LONDON (Reuters) - Turkey's lira briefly dipped to a record low and its main stock market fell 1.35% on Monday as a major earthquake added to pressures from a strong dollar and the war in Ukraine, as well as a surprise inflation reading.
LONDON (Reuters) – Turkey’s lira briefly dipped to a record low and its main stock market fell 1.35% on Monday as a major earthquake added to pressures from a strong dollar and the war in Ukraine, as well as a surprise inflation reading.
The lira slipped to 18.85 in early trade before retracing its losses to end the day flat. The main equities benchmark at one point dropped as much as 5%, with banks tumbling 5.5%, before recovering most of the losses.
Yields on local 10-year government bonds hit their highest in nearly two months at 10.2%, while Turkey’s credit default swaps, an insurance against sovereign default, jumped by 19 basis points from Friday’s close to 545 bps.
Piotr Matys, senior FX analyst at In Touch Capital Markets, said the earthquake had compounded uncertainty ahead of crucial elections likely to be held in May.
More than 2,600 people were killed and thousands injured when a huge earthquake struck central Turkey and northwest Syria early in the morning, followed in the afternoon by another large quake.

Collected data:
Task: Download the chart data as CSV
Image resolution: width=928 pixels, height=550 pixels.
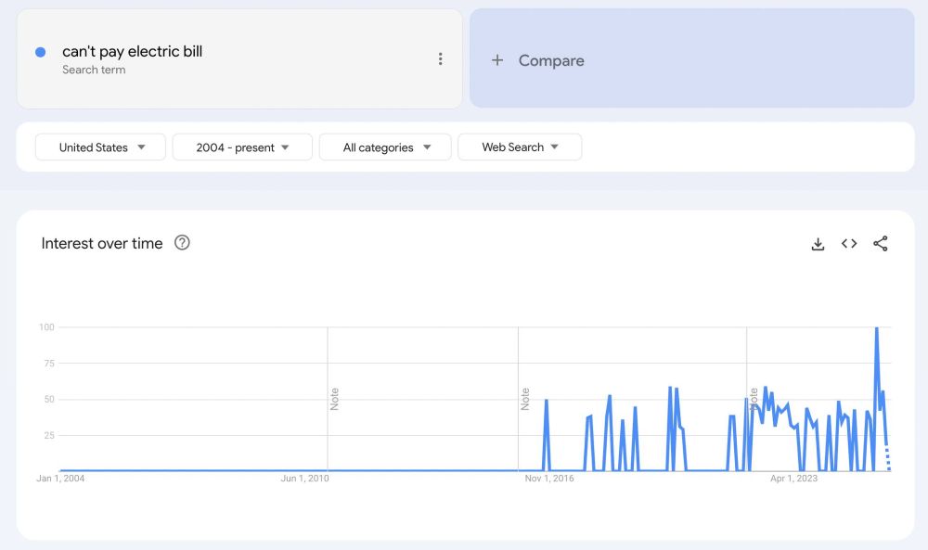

Problems to solve:
1. Return, word for word, the part of the Turkish markets article that begins at the words "LONDON (Reuters) –" and stops after "of the losses.".
2. Please carry the Turkish markets article further, picking up after its final sentence.

Response list:
1.
LONDON (Reuters) – Turkey’s lira briefly dipped to a record low and its main stock market fell 1.35% on Monday as a major earthquake added to pressures from a strong dollar and the war in Ukraine, as well as a surprise inflation reading.
The lira slipped to 18.85 in early trade before retracing its losses to end the day flat. The main equities benchmark at one point dropped as much as 5%, with banks tumbling 5.5%, before recovering most of the losses.

2.
Borsa Istanbul announced a temporary halt to transactions in shares of several companies in the earthquake zone.
Emerging markets are under pressure more widely, with currencies and stocks across the developing world feeling the pain from a sharp dollar rally on Friday in the wake of a strong U.S. jobs report, suggesting the Federal Reserve could stay hawkish for longer. [FRX/]
But Turkey is feeling additional strain.
Turks beset for years by soaring inflation and currency crashes will likely head to the polls in May for presidential and parliamentary elections – perhaps the most consequential in the century-long history of the republic.
Many international investors have quit in recent years amid recurring market turmoil and Ankara’s embrace of unorthodox economic and monetary policies, including cutting interest rates in the face of soaring inflation.
Geopolitical tensions have been on the rise again recently, with Washington warning Ankara to be more active in preventing the export to Russia of chemicals, microchips and other products that can be used in Moscow’s war effort in Ukraine.
Recent inflation data also raised concerns, said Tatha Ghose, FX analyst at Commerzbank, pointing to Friday’s reading of 58% annual inflation in January – well above forecasts despite a favourable base effect.
“Last week’s Turkish CPI print turned out to be somewhat of a shocker, re-igniting volatility in USD-TRY which had otherwise been conspicuously absent in recent months,” Ghose said.
“A new window of FX volatility could be around the corner.”
(This story has been refiled to add the dropped word ‘lira’ in the headline)
(Reporting by Karin Strohecker, additional reporting by Bansari Mayur Kamdar, Azra Ceylan; Editing by Toby Chopra, Emelia Sithole-Matarise, Kylie MacLellan and Kevin Liffey)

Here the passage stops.